**AIM 1:** In the post below about HD television picture quality, which store in Finland had the HD screens on display?
**AIM 2:** Carry on the post below about HD television picture quality, picking up right after its last sentence.

**READING PASSAGE:**
It was either National Geographic HD or Discovery HD which I saw at the
store here in Finland (Verkkokauppa.com is the store) from multiple
HD-screens at once. I couldn't figure out if the resolutions seemd to be
good or bad, 'cause I almost got a headache from the infernally bad
MPEG-encoding! Seriously, I'd take old-fashion analog-RF rather than
such crap, while the analog problems are easier for brains to filter.
> (I remember I once plugged my laptop into the TV because we didn't own a
> DVD player. The Windows desktop was... unreadable. Literally, you just
> couldn't read *any* of the writing! But then, I guess usually you sit 12
> feet from your TV screen, so they're not going to bother making it able
> to display tiny writing like that...)

**DATA EXCERPTS:**
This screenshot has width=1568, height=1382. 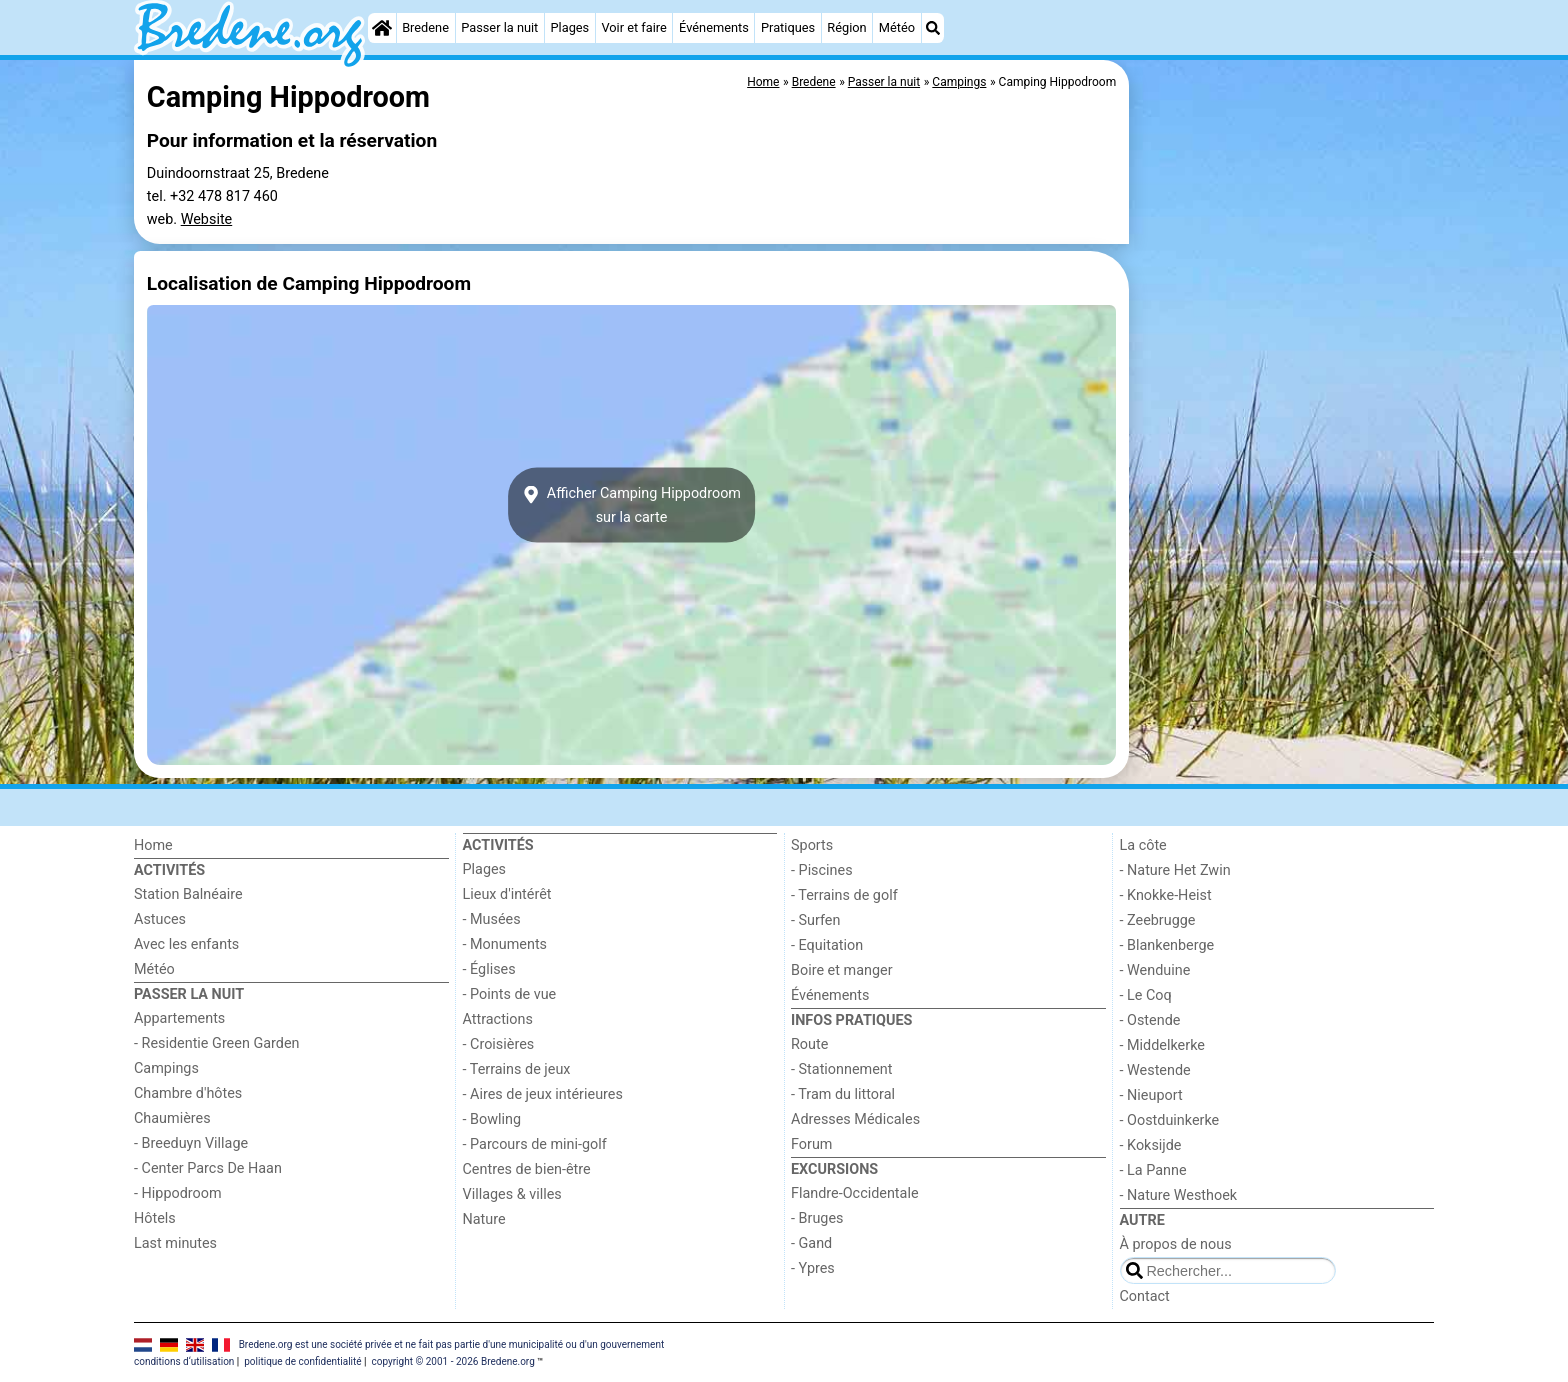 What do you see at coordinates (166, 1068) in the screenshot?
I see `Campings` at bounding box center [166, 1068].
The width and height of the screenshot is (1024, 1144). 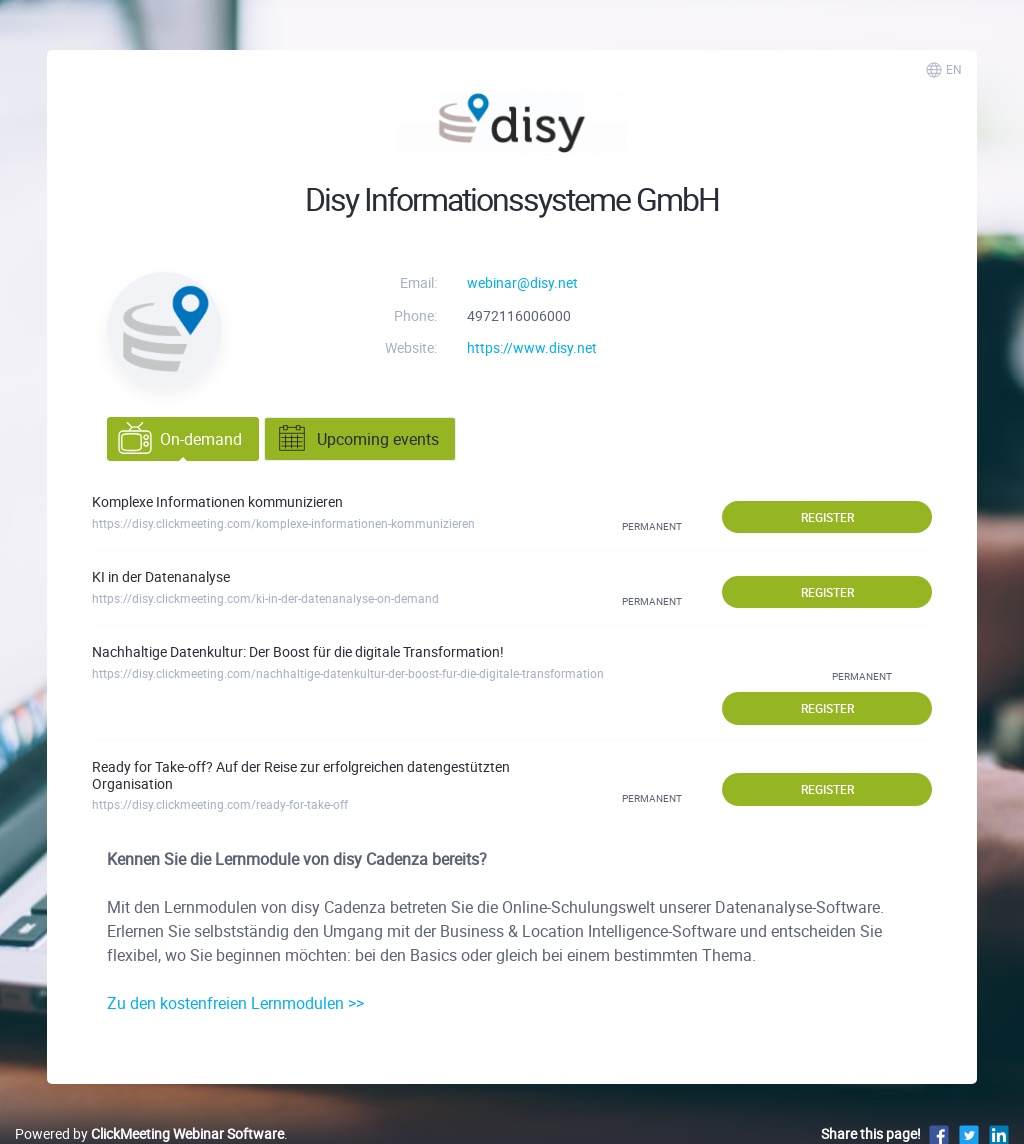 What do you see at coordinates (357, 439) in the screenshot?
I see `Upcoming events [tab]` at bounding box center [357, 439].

* * *

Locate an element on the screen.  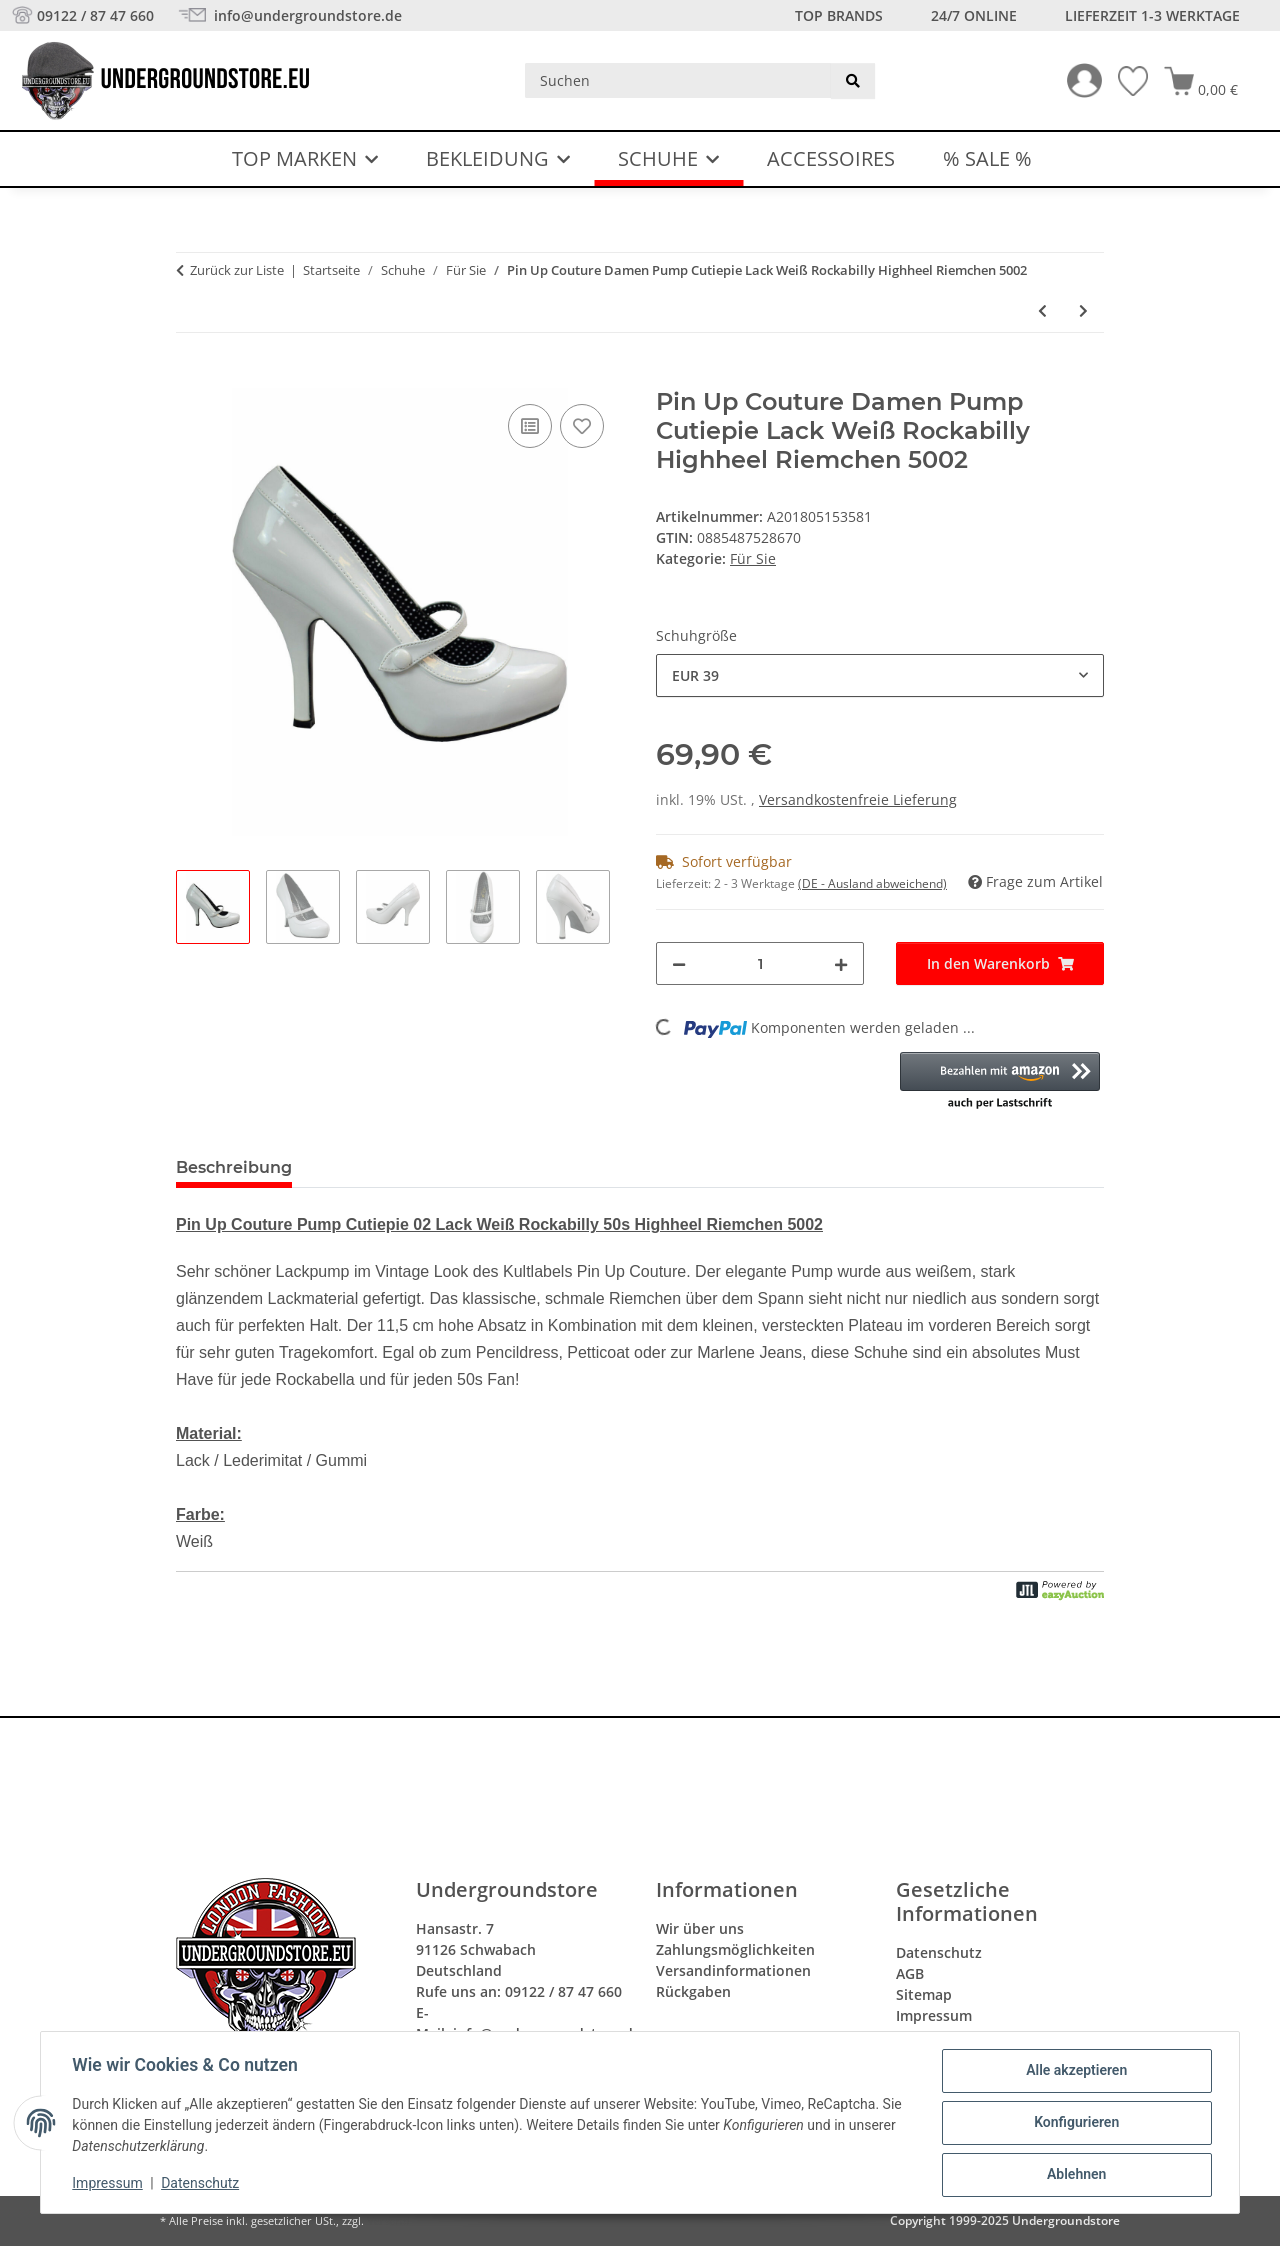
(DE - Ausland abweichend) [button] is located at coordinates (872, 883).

**REPLY 1:** Verkkokauppa.com

**REPLY 2:**
That's a sign of bad TV or bad TV-out. I had 25" Finlux (some
basic-model, but good picture quality) and Matrox G550 connected via
S-video: Windows desktop was usable (no, not clear, but useable) even
with 1280x960. It was unbelievably clear with 800x600 (didn't outperfom
a monitor, but I was really surprised that a TV could do that).
> I think we've established that the shop was overpriced. ;-)
Certainly ;).
And yes, SD-picture seems soft when watched with 93" picture from 5
meters away. I think that (really a big picture with home theatre
enthustians) is a real winner-goal for HD. 768x576 vs. 1920x1080 makes
pretty big difference, once you can see the pixels of the first one.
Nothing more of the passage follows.